Isso é como dizer que, se a roupa de um bombeiro não é 100% à prova de fogo, sob quaisquer condições imagináveis, ela deve ser descartada, e o melhor é substituí-la por uma camiseta comum borrifada com óleos essenciais.
Nenhuma descoberta da ciência é 100% comprovada, e é nisso que reside a força do método científico. Toda descoberta permanece aberta a novas informações e aperfeiçoamentos, e é assim que a ciência se torna melhor e mais forte. Por definição, o processo científico nunca está completo: portanto, não há um padrão impossível a ser alcançado. É preciso ter cuidado para manter as expectativas dentro do razoável e do racional, não no impossível.
Negacionistas do aquecimento global: Tudo que se requer aqui é mostrar que, este ano, tivemos alguns dias mais frios do que no ano passado. Isso porque, se partirmos da expectativa de que o aquecimento global é verdade, então os dias estarão sempre mais quentes, ano após ano.
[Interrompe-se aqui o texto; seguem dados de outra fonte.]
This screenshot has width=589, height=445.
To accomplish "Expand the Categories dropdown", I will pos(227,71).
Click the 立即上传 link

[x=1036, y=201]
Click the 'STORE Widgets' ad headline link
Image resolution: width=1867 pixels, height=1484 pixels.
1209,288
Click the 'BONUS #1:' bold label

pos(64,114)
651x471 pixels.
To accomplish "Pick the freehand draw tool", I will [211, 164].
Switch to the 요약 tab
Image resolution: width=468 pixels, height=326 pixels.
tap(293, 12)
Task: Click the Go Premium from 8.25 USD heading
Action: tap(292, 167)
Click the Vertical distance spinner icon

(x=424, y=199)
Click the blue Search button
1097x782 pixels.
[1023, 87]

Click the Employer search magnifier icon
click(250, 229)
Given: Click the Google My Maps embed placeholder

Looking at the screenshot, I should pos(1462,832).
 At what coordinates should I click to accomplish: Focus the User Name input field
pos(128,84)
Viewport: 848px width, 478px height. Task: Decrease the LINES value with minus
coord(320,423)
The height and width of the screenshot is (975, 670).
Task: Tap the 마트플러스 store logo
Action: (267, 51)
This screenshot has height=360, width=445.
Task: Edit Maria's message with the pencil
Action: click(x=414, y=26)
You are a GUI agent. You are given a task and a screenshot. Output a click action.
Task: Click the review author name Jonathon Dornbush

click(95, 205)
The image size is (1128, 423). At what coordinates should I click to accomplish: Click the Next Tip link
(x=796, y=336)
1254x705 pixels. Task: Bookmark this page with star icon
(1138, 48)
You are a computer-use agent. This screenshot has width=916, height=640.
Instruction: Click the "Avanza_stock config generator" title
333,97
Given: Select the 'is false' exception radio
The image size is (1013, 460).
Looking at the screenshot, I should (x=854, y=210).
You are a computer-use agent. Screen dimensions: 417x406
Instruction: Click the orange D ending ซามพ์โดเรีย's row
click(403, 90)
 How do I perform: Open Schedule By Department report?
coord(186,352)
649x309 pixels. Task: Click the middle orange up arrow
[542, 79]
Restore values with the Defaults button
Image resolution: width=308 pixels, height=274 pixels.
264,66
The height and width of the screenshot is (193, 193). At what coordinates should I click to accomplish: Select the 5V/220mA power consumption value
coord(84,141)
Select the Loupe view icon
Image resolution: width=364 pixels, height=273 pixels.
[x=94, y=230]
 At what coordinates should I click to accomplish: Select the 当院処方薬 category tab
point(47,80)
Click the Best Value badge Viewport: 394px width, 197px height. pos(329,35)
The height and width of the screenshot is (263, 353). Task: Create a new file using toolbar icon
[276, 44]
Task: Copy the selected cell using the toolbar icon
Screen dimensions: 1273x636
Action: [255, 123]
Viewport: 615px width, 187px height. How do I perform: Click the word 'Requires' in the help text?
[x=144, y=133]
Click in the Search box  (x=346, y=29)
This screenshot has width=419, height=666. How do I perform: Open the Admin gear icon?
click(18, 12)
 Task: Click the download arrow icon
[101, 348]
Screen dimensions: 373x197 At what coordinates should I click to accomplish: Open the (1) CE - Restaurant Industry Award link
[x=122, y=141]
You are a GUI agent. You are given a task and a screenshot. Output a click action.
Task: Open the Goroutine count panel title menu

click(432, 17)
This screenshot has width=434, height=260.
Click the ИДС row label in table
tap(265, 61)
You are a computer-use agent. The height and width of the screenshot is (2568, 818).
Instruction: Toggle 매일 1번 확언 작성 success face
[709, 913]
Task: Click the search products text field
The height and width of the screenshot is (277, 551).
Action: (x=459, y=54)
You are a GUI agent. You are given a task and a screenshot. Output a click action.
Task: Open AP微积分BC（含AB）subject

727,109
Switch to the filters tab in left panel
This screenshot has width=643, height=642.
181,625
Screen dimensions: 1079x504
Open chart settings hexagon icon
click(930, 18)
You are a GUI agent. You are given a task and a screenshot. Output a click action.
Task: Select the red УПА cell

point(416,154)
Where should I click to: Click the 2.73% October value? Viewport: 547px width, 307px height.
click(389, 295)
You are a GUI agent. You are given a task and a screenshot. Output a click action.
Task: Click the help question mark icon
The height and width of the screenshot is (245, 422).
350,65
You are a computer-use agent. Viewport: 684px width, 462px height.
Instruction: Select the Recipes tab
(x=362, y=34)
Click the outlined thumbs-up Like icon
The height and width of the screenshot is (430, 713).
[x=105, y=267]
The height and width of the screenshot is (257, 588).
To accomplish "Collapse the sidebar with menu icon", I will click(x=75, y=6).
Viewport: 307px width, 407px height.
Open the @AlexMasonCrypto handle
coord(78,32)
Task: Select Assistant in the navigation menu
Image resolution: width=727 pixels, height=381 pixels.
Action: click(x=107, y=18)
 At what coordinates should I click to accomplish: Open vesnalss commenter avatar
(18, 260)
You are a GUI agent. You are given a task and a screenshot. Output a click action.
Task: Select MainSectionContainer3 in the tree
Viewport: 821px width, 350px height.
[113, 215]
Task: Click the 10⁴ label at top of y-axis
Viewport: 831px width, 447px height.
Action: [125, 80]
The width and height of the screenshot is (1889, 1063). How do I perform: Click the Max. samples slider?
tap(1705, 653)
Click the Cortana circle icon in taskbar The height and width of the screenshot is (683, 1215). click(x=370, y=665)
Não é assim que o aquecimento global funciona, mas é fácil usar essa expectativa impossível para “mostrar” que a afirmação e que um aquecimento global é falsa.
Negacionistas de transgênicos: Podemos dizer, com absoluta certeza, que ninguém jamais vai ter uma reação alérgica a um produto transgênico? É claro que não podemos prever uma coisa dessas, mesmo depois de dezenas de trilhões de refeições com transgênicos terem sido consumidas sem nenhum problema de saúde registrado. É uma expectativa impossível.
Negacionistas de vacinas: As vacinas são positivamente e absolutamente 100% seguras? Não, e como uma porcentagem mínima de pessoas sofre reação adversa, há quem argumente que devemos jogar todas fora.
C: Seleção a dedo ou “catação de piolho”
É o processo de selecionar apenas os dados que sustentam seu achado preferido, descartando todos os dados que o contestam. Por exemplo, o defensor de cosmologias alternativas que discute apenas as conclusões de um ou dois malucos, e ignora completamente o trabalho vasto e consistente que sustenta o modelo padrão do universo. Para um público inocente, pode até parecer que não existem outros dados exceto os daqueles dos malucos. A catação de piolho quase sempre exclui informações que contradizem o que se deseja demonstrar, enquanto a boa ciência se empenha para levar em conta a maior quantidade possível de informações desse tipo, já que o trabalho de testar e descartar hipóteses é essencial no método científico.
Negacionistas do aquecimento global: é fácil escolher a dedo dados que sugerem ou que as temperaturas globais estão caindo, ou se mantêm constantes. Tudo que se precisa é escolher uma região específica, num período específico. Praticamente todos os vídeos do YouTube que negam o aquecimento global apelam para esse recurso.
Negacionistas de transgênicos: Quando a Academia Nacional de Ciências publicou, em 2016, um estudo importante mostrando que as culturas transgênicas tiveram menos perdas causadas por insetos do que as convencionais, os oponentes ignoraram esse fato e destacaram que alguns insetos desenvolveram resistência a essas plantas. A conclusão falsa é que os transgênicos tornaram o problema dos insetos mais grave.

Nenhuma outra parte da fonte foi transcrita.